Are Groq Language Processing Units the Fastest Option for Large Language Models?

Are Groq Language Processing Units the Fastest Option for Large Language Models

Users of large language models (LLMs) want accurate output — and they want it fast. Low latency (i.e., minimal wait times for responses) is a major factor in user satisfaction and adoption. 

Naturally, it follows that the companies whose technology powers LLMs will aim for a reputation as the fastest around. 

And as of late, Groq seems to be winning the race for this title. The company bills itself as building “the world’s fastest AI inference technology.” What is behind the claim?

Groq has been around since 2016 but burst onto the scene in 2024 thanks to its language processing units (LPUs). 

LPUs are the latest in a succession of increasingly specialized chips that power LLMs. Central processing units (CPUs), the so-called “workhorse of computing,” failed at certain tasks. 

Graphics processing units (GPUs), developed by Groq competitor NVIDIA, are better suited for handling multiple tasks, such as producing images for gaming. 

Groq’s LPUs are smaller and less expensive than GPUs, so Groq promotes them as optimal for powering LLMs.

In fact, in November 2023, Groq reported that it had set a new performance standard of more than 300 tokens per second per user on Meta AI’s LLM, Llama-2 70B., run on Groq’s LPU system. 

Beyond the marketing campaigns, the question remains: Is Groq really the fastest option for LLMs? Even though the November 2023 test was internal, it named a specific benchmark for competitors to either meet or surpass. Industry professionals outside of Groq have also chimed in.

Corporate communications expert Lulu Cheng Meservey observed on X, “Some people will judge Groq on the quality of the output, so the team should keep reminding people that the point isn’t to compare [Mistral] to Llama or whatever, the point is that each model runs faster on Groq than on other chips.”
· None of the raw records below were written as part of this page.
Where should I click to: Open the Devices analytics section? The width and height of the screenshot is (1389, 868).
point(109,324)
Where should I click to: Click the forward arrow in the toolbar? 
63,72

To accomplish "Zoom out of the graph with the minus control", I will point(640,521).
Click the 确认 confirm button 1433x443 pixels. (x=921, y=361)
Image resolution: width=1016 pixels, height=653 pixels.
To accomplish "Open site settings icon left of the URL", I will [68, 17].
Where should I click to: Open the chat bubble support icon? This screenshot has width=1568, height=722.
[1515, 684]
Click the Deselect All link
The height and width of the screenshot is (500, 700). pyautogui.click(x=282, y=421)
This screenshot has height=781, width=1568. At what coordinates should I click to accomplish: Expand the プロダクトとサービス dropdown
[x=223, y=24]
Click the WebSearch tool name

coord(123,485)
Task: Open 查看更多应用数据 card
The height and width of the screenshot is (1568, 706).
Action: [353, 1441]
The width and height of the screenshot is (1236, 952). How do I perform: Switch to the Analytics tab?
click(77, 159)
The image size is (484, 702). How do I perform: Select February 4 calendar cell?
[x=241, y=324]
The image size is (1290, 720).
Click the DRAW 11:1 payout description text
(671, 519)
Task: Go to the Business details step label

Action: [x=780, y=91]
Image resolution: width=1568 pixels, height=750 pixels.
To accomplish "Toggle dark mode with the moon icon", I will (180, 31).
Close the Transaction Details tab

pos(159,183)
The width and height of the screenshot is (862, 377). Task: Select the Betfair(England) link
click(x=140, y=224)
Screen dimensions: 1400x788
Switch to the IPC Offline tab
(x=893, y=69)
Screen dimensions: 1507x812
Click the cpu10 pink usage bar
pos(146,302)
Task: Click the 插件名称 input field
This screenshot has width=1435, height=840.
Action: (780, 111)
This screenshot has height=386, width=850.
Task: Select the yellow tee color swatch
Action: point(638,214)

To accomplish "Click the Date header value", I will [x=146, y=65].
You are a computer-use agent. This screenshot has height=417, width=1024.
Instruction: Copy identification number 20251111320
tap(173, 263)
Robert Scoble, a Silicon Valley veteran and former strategist for Microsoft, chose this headline for his May 2024 interview with Groq’s CEO: “The AI company that makes your AI run faster than OpenAI’s best.”

For now, Groq’s claim to fame as the fastest option for LLMs seems secure — but AI technology moves fast (pun intended), and Groq may soon need to defend its title against competitors, predecessors, and newcomers alike.